My middle child who, I like to refer to as ‘fairy-fart’, ‘spider baby’ or ‘Beast’ is my ride or die. This kid is my animal loving, TV hogging, chore doing, laundry master. She is an amazing equestrian and is always up for anything. Recently she has become a very good little squash player and was accepted into the same school as her older sister and is so excited to attend next year.

Recently, Beast brought home not one, but two waivers for her grade 7 field trip.

What field trip has 2 waivers and permission slips that use words like “death” and “danger” multiple times while warning parents that their children may not have adult supervision occasionally during the day?

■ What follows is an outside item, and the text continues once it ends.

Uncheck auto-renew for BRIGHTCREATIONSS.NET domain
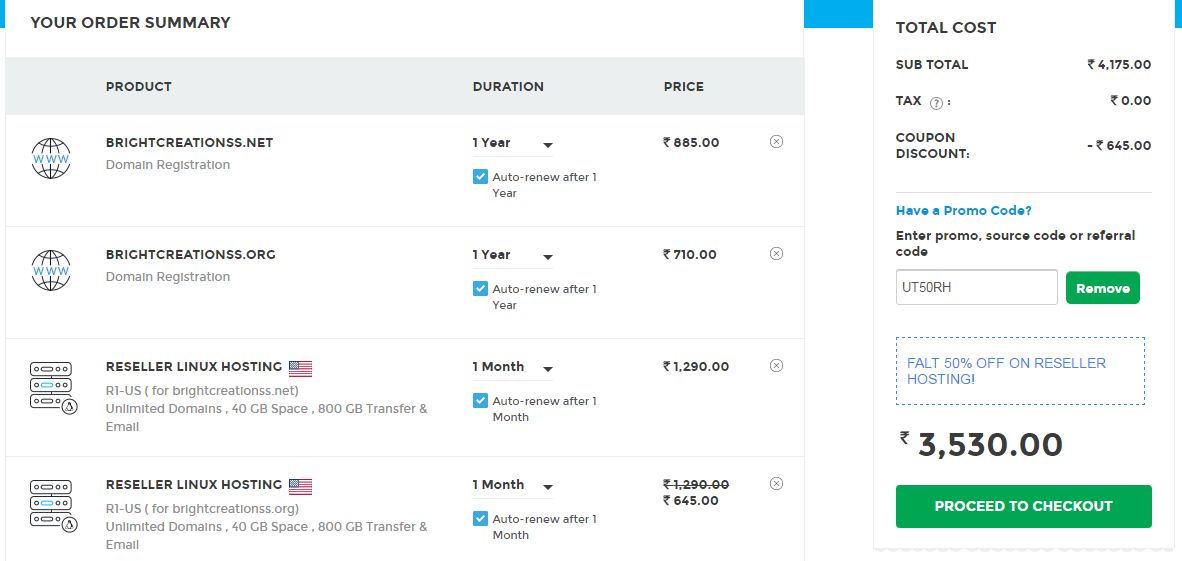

I’ll admit, I considered keeping her home that day. But I filled out the waivers and signed them and proceeded to lecture the little Beast on safety.

Beast EARNED her nicknames after mastering the art of a carefree, outgoing, try anything lifestyle. She doesn’t often consider potential consequences and if she does consider them, she pretends like she didn’t and then does what she wants anyway – just to test the waters.

In true Beast form, she admittedly was the first to ride this gigantic swing from the very highest point. She was also the one who reassured her friends when they finally agreed to do it too. But seeing her happy little face return from that adventure was priceless. She showed me videos that had been taken of her activities and she was pumped. Gosh I’m glad my fears didn’t get the best of me and I let her go.

Twelve years of her riding shotgun on my journey of parenting – she is my light on some of the darkest days.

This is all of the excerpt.